## RAW DATA
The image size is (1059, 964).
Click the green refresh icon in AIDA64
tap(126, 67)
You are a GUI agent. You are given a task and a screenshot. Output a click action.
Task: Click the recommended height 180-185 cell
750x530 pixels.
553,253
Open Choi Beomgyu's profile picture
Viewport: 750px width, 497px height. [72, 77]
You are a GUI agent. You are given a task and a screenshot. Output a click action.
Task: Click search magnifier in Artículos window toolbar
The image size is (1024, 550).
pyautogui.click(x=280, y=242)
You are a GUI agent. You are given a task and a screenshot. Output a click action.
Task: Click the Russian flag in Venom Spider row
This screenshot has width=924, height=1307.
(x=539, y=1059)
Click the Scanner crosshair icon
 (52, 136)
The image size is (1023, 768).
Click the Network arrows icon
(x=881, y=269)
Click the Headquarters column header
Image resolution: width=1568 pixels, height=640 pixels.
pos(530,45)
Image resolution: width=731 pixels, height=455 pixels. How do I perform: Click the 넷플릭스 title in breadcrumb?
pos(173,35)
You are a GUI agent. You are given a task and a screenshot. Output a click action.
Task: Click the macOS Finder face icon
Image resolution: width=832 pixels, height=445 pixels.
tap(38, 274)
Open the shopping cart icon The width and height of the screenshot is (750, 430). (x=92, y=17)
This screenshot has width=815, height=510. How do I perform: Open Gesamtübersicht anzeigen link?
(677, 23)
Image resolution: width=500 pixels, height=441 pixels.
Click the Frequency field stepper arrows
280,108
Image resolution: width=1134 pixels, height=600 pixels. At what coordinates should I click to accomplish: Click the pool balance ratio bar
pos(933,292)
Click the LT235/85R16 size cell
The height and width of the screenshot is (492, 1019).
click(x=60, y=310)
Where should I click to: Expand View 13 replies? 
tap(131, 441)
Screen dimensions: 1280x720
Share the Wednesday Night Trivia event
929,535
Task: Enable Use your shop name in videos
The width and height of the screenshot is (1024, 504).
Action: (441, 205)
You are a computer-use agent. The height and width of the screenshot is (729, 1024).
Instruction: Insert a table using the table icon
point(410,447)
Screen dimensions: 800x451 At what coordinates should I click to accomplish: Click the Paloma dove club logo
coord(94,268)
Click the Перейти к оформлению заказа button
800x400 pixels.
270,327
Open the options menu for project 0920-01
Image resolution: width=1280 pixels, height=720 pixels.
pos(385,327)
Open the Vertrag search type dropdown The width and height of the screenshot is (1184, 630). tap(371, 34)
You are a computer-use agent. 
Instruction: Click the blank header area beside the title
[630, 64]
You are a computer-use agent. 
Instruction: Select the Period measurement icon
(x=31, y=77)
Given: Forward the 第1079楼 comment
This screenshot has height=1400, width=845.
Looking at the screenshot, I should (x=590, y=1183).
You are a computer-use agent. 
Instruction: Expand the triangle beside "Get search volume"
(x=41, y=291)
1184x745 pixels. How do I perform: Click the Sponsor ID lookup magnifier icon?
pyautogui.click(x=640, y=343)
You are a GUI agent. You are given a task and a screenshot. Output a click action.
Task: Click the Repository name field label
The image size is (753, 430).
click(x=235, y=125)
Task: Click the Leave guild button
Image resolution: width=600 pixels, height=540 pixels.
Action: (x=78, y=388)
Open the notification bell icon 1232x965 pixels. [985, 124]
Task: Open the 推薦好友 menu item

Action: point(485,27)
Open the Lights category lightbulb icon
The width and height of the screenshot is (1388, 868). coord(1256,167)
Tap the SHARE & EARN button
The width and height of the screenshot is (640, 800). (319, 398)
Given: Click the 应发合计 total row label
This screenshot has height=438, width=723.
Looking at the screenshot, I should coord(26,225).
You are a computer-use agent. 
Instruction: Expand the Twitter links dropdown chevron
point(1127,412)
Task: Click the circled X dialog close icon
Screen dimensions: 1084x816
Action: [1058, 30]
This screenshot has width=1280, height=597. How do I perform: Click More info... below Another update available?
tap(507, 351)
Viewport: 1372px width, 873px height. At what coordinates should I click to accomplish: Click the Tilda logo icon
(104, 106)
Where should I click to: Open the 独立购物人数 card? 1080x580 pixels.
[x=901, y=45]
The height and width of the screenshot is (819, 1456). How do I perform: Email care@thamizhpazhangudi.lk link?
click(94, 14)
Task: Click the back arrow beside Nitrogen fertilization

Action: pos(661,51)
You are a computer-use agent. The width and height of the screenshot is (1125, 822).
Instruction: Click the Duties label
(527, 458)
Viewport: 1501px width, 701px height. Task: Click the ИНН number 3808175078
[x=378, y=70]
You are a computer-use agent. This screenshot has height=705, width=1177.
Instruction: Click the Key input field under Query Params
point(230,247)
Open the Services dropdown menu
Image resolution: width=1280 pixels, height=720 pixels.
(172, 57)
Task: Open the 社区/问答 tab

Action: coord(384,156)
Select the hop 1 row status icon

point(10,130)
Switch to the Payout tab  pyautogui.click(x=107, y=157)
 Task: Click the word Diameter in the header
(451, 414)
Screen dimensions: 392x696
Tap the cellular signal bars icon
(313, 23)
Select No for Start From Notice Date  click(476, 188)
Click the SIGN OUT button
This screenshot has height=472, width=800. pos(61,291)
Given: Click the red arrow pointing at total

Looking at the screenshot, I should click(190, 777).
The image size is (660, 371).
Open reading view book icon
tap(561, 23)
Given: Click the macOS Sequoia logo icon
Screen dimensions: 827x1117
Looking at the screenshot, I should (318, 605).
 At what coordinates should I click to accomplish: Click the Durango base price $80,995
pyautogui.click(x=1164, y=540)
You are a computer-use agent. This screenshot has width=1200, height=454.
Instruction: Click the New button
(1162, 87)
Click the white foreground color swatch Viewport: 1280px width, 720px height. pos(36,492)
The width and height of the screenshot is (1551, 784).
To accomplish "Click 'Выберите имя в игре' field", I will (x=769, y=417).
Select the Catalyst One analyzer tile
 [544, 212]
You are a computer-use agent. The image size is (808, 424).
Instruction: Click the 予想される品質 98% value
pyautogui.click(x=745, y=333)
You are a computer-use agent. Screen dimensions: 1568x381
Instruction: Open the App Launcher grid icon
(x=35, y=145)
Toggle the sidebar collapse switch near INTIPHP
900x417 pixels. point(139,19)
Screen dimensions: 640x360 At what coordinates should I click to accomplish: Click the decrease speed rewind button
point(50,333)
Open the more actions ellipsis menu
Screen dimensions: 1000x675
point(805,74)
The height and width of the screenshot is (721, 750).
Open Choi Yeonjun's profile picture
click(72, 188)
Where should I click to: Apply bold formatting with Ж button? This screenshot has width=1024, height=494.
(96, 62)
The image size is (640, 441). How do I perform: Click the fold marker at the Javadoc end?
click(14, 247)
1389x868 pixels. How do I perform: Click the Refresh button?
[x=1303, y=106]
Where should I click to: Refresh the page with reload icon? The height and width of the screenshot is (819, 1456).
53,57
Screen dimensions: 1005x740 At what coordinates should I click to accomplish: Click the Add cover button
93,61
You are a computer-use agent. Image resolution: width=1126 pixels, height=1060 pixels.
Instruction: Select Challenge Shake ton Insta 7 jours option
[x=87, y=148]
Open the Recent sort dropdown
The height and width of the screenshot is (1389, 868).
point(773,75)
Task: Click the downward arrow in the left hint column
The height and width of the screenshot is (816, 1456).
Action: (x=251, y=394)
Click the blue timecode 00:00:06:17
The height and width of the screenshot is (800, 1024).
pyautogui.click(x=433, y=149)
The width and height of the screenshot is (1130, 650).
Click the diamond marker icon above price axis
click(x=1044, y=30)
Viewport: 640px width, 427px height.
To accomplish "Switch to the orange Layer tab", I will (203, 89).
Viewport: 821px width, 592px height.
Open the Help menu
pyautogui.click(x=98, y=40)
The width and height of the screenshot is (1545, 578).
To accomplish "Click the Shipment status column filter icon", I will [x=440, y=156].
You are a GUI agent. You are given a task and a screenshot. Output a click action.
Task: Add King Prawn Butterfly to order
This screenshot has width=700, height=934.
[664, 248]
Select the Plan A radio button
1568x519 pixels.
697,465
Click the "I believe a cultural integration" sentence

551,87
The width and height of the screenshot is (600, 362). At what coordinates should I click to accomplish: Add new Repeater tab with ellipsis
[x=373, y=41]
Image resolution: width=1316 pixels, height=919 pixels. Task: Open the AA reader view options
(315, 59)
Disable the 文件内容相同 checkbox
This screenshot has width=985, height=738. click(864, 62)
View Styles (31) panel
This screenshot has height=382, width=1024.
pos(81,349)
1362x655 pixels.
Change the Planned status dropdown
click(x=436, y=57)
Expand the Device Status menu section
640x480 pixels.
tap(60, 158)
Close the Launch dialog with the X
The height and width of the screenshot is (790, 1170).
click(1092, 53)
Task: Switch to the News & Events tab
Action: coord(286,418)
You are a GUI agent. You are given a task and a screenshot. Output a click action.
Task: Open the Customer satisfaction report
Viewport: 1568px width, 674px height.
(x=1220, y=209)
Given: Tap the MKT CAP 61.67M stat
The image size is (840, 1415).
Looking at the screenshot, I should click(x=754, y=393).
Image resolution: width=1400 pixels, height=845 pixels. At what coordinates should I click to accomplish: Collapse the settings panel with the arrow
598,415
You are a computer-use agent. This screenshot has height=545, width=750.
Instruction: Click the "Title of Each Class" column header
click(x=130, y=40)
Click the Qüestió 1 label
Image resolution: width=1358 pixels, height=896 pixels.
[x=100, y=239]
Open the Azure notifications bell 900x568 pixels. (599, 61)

## BRIEF
Please give back exactly the lines of this listing beginning at the line with "Image resolution: width=731" and ending with the line with "Open the shopping", both included, and nothing else.

## RESPONSE TO THIS TASK
Image resolution: width=731 pixels, height=455 pixels. How do I perform: Click the 넷플릭스 title in breadcrumb?
pos(173,35)
You are a GUI agent. You are given a task and a screenshot. Output a click action.
Task: Click the macOS Finder face icon
Image resolution: width=832 pixels, height=445 pixels.
tap(38, 274)
Open the shopping cart icon The width and height of the screenshot is (750, 430). (x=92, y=17)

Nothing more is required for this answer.